Apple’s new revamped model of the iPad- dubbed a simple “iPad”- is a lightly enhanced iPad Air 2, released at the end of 2014. Investors have been waiting for months to see a big launch event, which though never transpired, the upgrade is being introduced to a tech enthusiast public nonetheless.
Meanwhile, the tech giant is hitting the refresh button in more ways than one, with twice the storage for all iPhone SEs as well as new special red editions of both the iPhone 7 and iPhone 7 Plus, benefiting Apple’s collaboration with AIDS-fighting organization RED.

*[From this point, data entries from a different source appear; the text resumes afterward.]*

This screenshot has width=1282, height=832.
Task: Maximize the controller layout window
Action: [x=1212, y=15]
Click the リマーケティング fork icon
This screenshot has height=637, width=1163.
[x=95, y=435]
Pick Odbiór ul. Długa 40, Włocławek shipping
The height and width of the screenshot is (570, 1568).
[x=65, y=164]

However, Citadel cut back on its holding in Apple by 12% to $262,566K. There are some fears that while the new iPad product line could initially lift sales performance, average selling prices could take a dip as a result. Right now, the Apple machine revolves largely around the iPhone, and for iPads to go back to a starring role, future higher-end editions are needed with enticing features that could garner eager consumers ready to spend with cash on hand.
TipRanks analytics show AAPL as a Buy. Out of 36 analysts polled by TipRanks in the last 3 months, 28 are bullish on Apple stock, 6 remain sidelined, and 2 are bearish on the stock. With a return potential of 6%, the stock’s consensus target price stands at 6%.